Summary of Elizabeth Denham's Keynote, 31/08/17 - ARA Conference 2017
Ms Denham began by relating her own background in archives and how she came to get engaged in records and archives. In her view, recordkeepers ‘have set the standard in Freedom of Information (FOI) access rights and it was natural to move from being an archivist to being a privacy activist’. She went on to explain how regulating privacy and FOI was now a global concern, with 50 countries attending an up-coming International Conference on Information Commissioners in Manchester – in the same building as Conference – in a few weeks’ time.
Ms Denham began by setting out the dual role of the UK Information Commissioner’s Office (ICO): access to information and protection of privacy. The trick – in an increasingly changing technological environment – remains getting the balance right between the two; in terms of caseload, the ICO managed around 17,500 data protection complaints alone in 2016. Cenytral to getting this ‘balance’ right, in her view, was seeing effective recordkeeping and records management as ‘essential (as a) public service and for accountability’, and not just about the location and retrieval of records, but clear policies and argumentation around ‘effective retention, disposal, etc.’

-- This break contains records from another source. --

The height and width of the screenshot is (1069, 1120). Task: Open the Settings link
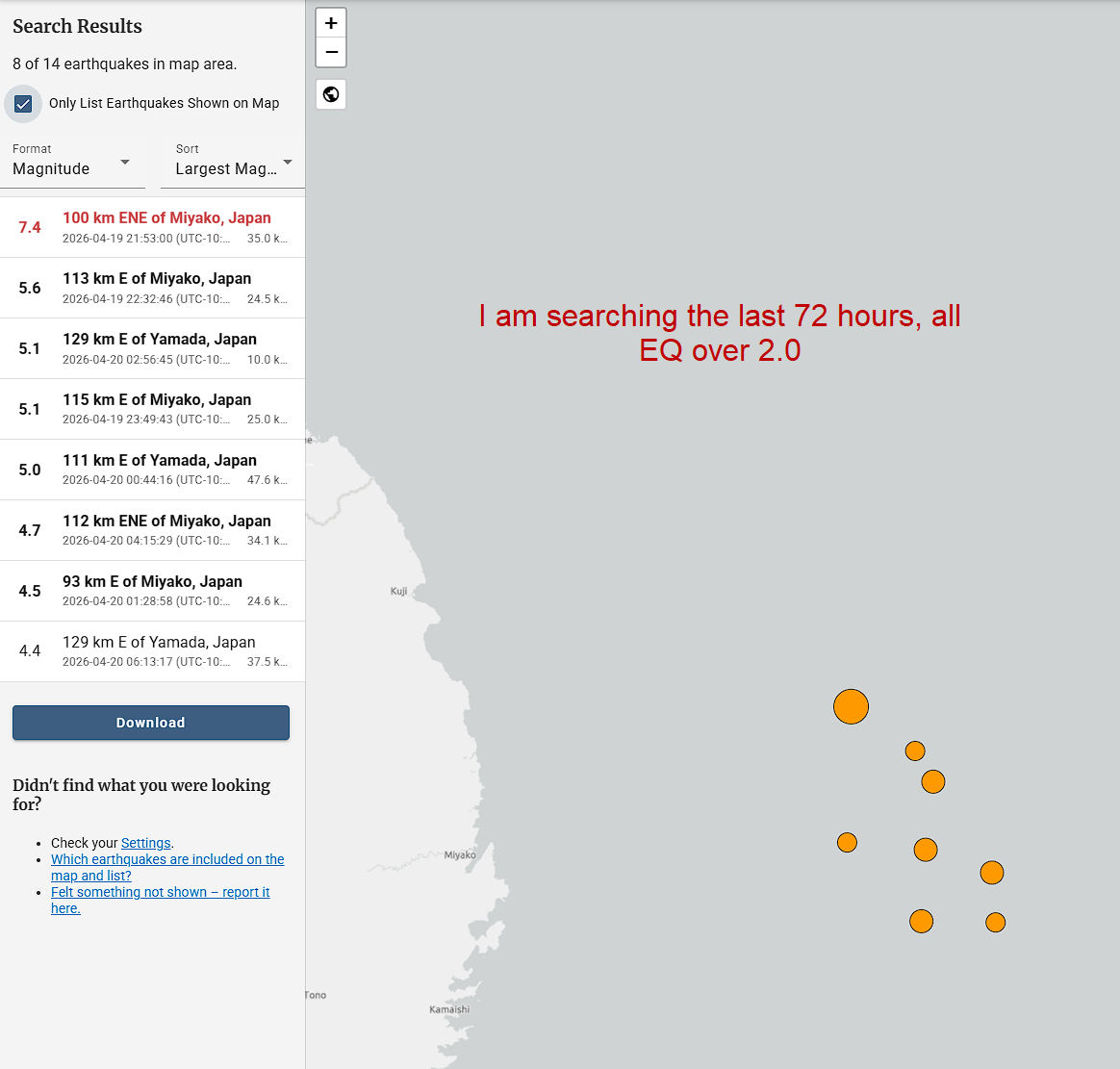click(145, 843)
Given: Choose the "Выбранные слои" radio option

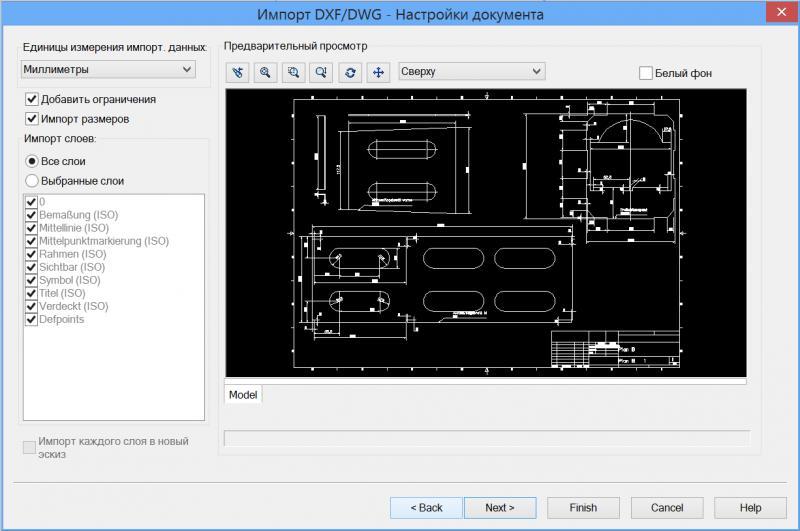Looking at the screenshot, I should pos(32,181).
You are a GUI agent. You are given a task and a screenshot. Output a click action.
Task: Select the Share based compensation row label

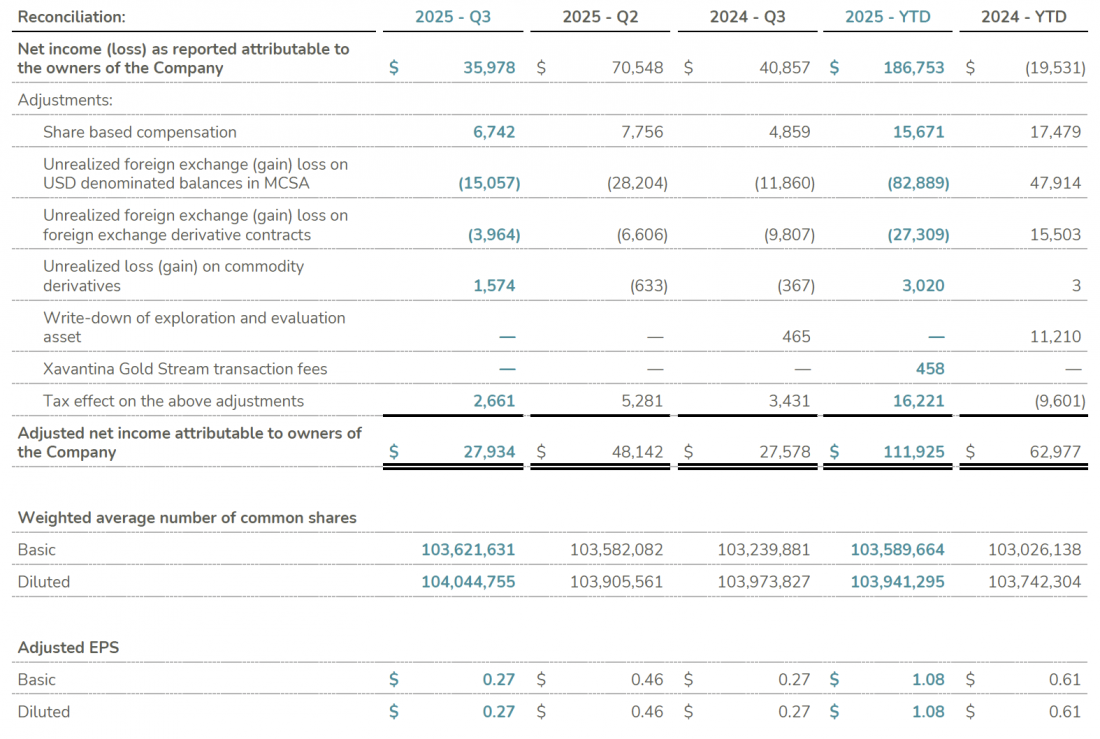tap(140, 132)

In terms of the ‘value’ and importance of records, including when they become archived, Ms Denham quoted from Canada’s first national archivist, Arthur Doughty: ‘Of all national assets, archives are the most precious… They replace hands that have vanished and lips that have been sealed’ (ARA apologises if mis-transcribed). That sentiment, she added, remains today even if technology gives us a different context: for example, in the old days, it was about preserving paper records and protecting against fire and flood; now, given the volume of records, selection is increasingly important and, given digital expansion, protect from threats like hacking have become central.
Ms Denham also focused on the importance of accountability and that, if government takes on new Cloud-based technologies to improve work efficiency, it must also develop commensurate systems to deliver its FOI and data protection compliance obligations. In her view, there was a Duty to Document – as had been established in Canada following a number of public records scandals that flowed from troubling issues like the Highway of Tears. This means in practice, a presumptive (rather than an implicit) duty on public officials to record important decisions and explain the discussion and reasoning.
Equally, on accountability, Ms Denham set out how the boundaries were constantly shifting. She could see, for example, following the Grenfell Tower disaster, that fire and safety reporting and certification and product testing may now have to be brought under the auspices of the FOI Act. Also, should Housing Associations also now be covered by FOI?
On data protection, Ms Denham expressed support for ARA’s position on the new EU general Data Protection Regulation (GDPR). The key issue is ‘continuity of practice’ and making the transition to GDPR as seamless as possible for the implementers – the recordkeeping profession. She urged members to keep a close eye on the ICO guidance and updates and look out for the first draft of the new (UK) Data Protection Bill in September.
Ms Denham concluded by recognising that the profession itself was having to deal with a huge pace of change and was constantly adapting just to keep up. The key, in her view, was maintaining a ‘transparent and contemporary approach to information management’ across organisations and advocating the role of the records manager and archivist. And, while we can sometimes feel like Sisyphus pushing his boulder up a hill, when we actually look back and see what we have achieved in a relatively short space of time in the digital age, there remains plenty of room for optimism.